Well, despite being a real movie and not a documentary, it took me too long to see it because clearly this movie was made for me. As a white person, having this title means that it is like a letter to me and other white people. That’s good. Gives me something to relate to right off the back.
Basically, this is almost the exact opposite of For Colored Girls.
If they think that review is terrible, they should see my review for Jane Eyre!
Dear White People takes place at an IVY league school that is undergoing some change. There are specific houses that individuals can live in and some have developed themes. Some are party houses, some are for business type folks, and then there is the Armstrong/Parker house, predominantly black.
The administration (Peter Syvertsen) wants to make houses a random process and mess up these themes to induce diversity throughout their mostly white campus. Sam White (Tessa Thompson) believes it is just an attempt to quell the social rustlings of the black students, making it harder for them to organize and protest. Sam also runs a radio show called Dear White People, calling out race issues along with appropriate music, and wrote her own book. She is pretty good at race issues.
Our other main characters are Lionel Higgins (Tyler James Williams), a gay black man journalist/writer who doesn’t feel like he belongs to any group, Coco Conners (Teyonah Parris), a student video blogger who is willing to create drama to rise to the starlight, and Kurt Fletcher (Kyle Gallner), son of the President who feels untouchable and organizes the hip-hop/blackface party.
I found him. I found the white person!
Dear White People is an increasingly rarer satire comedy drama. Although the film is clearly fictionalized, it is inspired by actual parties around the united states and actual discrimination that people go through. It presents a lot of good arguments, including lots of social science theory at almost every opportunity. It also showcases clear examples of how the world works in the film.

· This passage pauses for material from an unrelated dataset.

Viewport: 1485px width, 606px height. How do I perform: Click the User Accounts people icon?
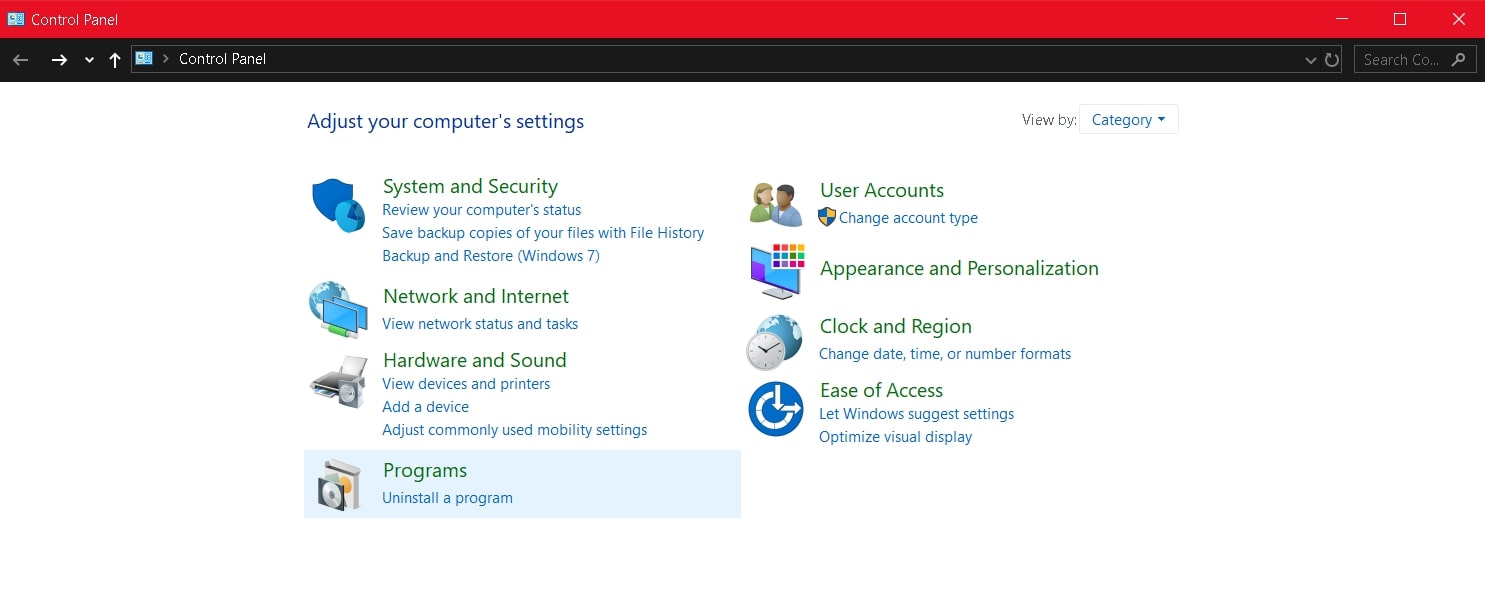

But also, also, it makes it very clear this is a complicated issue with no clear solution. The entire world is not just black and white (heh). Every person is different with different experiences and what they think and say in public might not reflect their actual feelings. Sometimes people do what they are expected to do.
As for the acting, Tessa Thompson does a great job carrying this movie. She was very believable in her role and is clearly knowledgeable on the talking points. The other lead, Tyler James Williams? Well shit, his fro was so distracting I couldn’t even recognize him as the best part of the short lived Go On. His journey in this movie is the most interesting, followed closely behind Tessa’s, but more importantly is that they are both different and very realistic.
The only thing I could really want more out of this movie is even more issues brought up, or even more perspectives thrown into the mix. But hey, they might need material for a sequel.